Met veel moed en enthousiasme heeft de twaalfjarige Jahnaoh Laros de rol van kinderburgemeester van Apeldoorn vervuld. Nu geeft hij het stokje door aan Sara Berk, de zesde kinderburgemeester van de stad. Jahnaoh kijkt met trots terug op een jaar vol mooie ervaringen.
“Het leukste? Dat is moeilijk kiezen,” lacht Jahnaoh. “Maar als ik er toch twee mag noemen, dan zijn het zeker de LEGO-expositie in CODA en de Dag van de Kinderburgemeester in Harderwijk.” Bij de LEGO-expositie kreeg hij de kans om een enorme LEGO-muur om te duwen, en tijdens de Dag van de Kinderburgemeester ontmoette hij andere kinderburgemeesters om samen ervaringen uit te wisselen.

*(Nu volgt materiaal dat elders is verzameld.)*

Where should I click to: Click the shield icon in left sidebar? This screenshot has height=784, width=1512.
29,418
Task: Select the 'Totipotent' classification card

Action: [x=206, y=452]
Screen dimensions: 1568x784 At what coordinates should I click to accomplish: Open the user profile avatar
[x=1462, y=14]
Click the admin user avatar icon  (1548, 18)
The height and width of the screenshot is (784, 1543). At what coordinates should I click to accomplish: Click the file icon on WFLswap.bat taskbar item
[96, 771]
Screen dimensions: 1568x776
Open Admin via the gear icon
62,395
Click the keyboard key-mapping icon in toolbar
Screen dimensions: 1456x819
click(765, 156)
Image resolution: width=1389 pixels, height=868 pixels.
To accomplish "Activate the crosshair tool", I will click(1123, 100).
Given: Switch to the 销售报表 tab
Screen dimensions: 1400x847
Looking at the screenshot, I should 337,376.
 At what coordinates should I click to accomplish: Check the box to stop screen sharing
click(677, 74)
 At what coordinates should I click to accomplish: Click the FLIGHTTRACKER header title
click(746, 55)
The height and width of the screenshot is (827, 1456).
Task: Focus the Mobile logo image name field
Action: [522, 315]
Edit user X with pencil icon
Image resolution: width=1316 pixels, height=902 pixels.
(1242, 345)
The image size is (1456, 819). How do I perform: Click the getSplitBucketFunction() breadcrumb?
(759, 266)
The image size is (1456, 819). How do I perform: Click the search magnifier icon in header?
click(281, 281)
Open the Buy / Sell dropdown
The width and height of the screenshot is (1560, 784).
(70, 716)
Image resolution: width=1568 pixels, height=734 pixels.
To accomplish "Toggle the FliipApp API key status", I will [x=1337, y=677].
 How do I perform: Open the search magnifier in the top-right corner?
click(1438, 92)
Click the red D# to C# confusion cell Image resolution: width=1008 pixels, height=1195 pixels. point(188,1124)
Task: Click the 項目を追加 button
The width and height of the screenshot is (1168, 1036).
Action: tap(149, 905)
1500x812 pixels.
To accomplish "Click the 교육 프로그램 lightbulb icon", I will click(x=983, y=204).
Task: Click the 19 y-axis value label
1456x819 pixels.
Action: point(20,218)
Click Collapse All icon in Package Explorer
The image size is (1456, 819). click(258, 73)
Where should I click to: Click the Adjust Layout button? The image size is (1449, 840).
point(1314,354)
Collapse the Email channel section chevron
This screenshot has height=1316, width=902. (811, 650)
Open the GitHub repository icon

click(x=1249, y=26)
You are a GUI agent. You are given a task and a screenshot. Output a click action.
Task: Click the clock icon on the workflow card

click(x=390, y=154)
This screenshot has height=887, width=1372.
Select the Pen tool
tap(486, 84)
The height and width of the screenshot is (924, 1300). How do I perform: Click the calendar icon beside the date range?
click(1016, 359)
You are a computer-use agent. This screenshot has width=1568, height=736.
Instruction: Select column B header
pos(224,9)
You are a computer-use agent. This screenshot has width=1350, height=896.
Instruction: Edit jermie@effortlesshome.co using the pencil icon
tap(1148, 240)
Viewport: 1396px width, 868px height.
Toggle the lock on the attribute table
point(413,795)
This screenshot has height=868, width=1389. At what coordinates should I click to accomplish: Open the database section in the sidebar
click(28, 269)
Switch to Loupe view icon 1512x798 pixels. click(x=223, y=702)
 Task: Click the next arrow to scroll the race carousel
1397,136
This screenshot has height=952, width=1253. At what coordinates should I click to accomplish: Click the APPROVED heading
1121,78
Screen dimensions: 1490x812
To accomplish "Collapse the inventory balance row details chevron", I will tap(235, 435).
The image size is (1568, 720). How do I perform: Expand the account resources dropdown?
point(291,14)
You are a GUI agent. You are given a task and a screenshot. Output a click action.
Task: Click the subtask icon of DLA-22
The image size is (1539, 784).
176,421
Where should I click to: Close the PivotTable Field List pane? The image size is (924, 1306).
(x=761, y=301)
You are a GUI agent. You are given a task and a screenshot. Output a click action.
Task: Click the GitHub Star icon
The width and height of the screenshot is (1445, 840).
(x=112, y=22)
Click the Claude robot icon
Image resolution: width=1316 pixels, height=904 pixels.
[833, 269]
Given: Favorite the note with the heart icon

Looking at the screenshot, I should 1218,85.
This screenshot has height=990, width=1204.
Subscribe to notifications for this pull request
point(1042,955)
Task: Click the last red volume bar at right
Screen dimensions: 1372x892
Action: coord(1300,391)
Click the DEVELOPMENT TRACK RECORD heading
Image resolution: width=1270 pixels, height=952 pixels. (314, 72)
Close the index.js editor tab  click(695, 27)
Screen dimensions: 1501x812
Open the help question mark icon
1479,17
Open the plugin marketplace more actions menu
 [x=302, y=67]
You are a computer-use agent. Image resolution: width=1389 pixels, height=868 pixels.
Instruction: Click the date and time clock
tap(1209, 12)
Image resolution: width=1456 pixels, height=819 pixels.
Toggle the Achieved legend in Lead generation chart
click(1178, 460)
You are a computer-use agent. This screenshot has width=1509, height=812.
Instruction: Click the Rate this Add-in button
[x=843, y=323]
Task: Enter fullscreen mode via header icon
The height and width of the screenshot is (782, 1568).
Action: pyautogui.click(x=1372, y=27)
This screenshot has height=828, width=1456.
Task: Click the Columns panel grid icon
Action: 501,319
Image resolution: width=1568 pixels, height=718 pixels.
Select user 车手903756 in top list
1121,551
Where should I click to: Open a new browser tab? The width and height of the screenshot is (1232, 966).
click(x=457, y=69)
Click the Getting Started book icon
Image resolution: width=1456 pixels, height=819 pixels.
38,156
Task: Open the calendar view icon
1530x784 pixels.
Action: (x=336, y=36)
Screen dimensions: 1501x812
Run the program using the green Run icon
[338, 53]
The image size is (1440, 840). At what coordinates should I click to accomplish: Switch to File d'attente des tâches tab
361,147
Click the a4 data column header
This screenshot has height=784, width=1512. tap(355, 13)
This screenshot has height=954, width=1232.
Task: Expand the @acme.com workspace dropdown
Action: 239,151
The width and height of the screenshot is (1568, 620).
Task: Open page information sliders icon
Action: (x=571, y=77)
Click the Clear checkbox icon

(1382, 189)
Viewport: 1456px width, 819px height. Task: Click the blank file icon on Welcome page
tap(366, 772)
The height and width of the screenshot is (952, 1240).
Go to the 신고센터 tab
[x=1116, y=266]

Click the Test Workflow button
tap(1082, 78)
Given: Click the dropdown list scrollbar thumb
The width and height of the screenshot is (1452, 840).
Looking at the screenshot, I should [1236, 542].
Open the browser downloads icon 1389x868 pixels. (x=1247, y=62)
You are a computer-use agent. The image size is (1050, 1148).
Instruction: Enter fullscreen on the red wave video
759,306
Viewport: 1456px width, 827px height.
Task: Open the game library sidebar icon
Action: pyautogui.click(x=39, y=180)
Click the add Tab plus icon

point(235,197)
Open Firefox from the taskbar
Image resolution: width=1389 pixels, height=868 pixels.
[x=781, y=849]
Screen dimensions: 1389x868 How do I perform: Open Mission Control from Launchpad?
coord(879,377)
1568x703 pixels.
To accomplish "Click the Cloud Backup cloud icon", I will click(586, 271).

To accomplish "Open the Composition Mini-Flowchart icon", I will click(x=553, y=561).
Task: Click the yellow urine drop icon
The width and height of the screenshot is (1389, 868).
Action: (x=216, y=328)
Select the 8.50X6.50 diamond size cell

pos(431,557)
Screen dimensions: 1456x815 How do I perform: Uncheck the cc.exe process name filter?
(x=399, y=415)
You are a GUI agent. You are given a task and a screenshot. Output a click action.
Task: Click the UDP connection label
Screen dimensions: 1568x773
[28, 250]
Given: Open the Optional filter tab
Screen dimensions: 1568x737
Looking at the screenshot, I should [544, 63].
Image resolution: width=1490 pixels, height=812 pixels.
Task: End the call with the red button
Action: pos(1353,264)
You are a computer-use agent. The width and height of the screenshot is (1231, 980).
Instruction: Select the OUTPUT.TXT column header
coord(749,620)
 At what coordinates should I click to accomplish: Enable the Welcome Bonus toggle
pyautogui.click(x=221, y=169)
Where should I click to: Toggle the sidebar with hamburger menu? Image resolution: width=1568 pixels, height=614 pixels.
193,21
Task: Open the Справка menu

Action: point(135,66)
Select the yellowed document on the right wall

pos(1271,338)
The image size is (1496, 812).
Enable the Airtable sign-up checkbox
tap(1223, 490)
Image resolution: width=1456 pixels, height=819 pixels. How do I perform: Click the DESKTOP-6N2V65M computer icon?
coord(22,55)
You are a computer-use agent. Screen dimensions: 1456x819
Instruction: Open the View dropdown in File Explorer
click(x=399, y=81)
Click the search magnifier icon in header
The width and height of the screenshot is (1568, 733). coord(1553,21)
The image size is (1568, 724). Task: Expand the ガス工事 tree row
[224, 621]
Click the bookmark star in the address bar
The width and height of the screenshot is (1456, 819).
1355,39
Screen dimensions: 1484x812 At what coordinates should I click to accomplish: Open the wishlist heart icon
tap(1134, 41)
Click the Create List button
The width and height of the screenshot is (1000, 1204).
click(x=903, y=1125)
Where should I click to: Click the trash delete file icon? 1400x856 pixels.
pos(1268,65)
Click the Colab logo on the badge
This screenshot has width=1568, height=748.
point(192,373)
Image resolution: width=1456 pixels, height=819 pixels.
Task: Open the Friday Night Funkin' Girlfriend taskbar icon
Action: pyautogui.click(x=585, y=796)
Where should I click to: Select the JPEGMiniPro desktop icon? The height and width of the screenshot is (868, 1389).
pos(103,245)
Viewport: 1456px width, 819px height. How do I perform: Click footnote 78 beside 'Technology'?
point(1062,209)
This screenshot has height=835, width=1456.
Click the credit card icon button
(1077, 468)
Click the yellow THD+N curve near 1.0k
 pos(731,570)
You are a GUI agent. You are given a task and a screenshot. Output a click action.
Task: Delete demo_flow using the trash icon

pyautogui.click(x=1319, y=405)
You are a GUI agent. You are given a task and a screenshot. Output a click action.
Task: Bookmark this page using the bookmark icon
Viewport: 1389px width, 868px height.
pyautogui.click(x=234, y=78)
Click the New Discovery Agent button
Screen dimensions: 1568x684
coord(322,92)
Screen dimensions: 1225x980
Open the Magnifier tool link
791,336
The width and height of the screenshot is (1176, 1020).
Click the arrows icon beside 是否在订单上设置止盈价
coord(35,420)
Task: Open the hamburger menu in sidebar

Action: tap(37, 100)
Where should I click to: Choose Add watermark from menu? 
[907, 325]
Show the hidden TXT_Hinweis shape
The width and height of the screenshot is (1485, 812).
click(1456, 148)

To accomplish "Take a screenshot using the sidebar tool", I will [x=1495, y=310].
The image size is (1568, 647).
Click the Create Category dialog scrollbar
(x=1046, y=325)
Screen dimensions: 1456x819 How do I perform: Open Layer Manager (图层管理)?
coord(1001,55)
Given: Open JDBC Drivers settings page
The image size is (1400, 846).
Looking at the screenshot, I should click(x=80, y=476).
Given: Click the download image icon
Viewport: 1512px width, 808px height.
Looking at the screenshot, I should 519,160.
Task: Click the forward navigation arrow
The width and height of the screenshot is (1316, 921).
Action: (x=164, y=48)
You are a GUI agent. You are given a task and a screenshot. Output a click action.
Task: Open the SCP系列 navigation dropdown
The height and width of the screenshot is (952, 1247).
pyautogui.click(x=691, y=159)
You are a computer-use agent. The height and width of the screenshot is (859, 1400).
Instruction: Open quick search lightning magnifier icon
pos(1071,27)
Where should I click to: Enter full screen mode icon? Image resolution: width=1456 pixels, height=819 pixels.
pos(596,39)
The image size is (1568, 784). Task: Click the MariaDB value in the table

Natuurlijk waren er ook uitdagingen tijdens zijn jaar als kinderburgemeester. “De bevrijding van Apeldoorn was het spannendst; daar moest ik een speech geven, gebaseerd op een gedicht dat een klasgenoot had geschreven. Het is een serieuze gelegenheid, dus je wilt het goed doen. Maar het is gelukt, en daar ben ik heel trots op.”
Maar naast de leuke momenten en uitdagingen waren er ook verrassingen. “Ik had nooit gedacht dat ik zoveel zou leren over de toekomst van Gelderland,” zegt Jahnaoh. “Ik kreeg inzicht in wat er allemaal gebeurt in onze provincie en welke plannen er zijn voor de komende jaren.”
Terugkijkend voelt Jahnaoh dat hij veel heeft bereikt, vooral op persoonlijk vlak. “Ik heb geleerd hoe je een goede speech schrijft en hoe je voor een groot publiek spreekt. Nu ben ik minder zenuwachtig voor spreekbeurten op school,” zegt hij lachend. “En als architect worden niet lukt, dan wil ik misschien wel burgemeester worden!”
En wat zou hij de nieuwe kinderburgemeester willen meegeven? “Aan Sara zou ik willen zeggen: wees gewoon jezelf. Het kan in het begin spannend zijn, maar hoe vaker je het doet, hoe gemakkelijker het wordt.”
Nu zijn tijd als kinderburgemeester voorbij is, kijkt Jahnaoh met een trots gevoel terug op alles wat hij heeft meegemaakt. “De eer en de roem ga ik zeker missen,” geeft hij toe, “maar ik ga nu mijn vrije tijd goed benutten voor school. Ik zit nu in de eerste klas van de middelbare school, en dat vraagt ook aandacht.”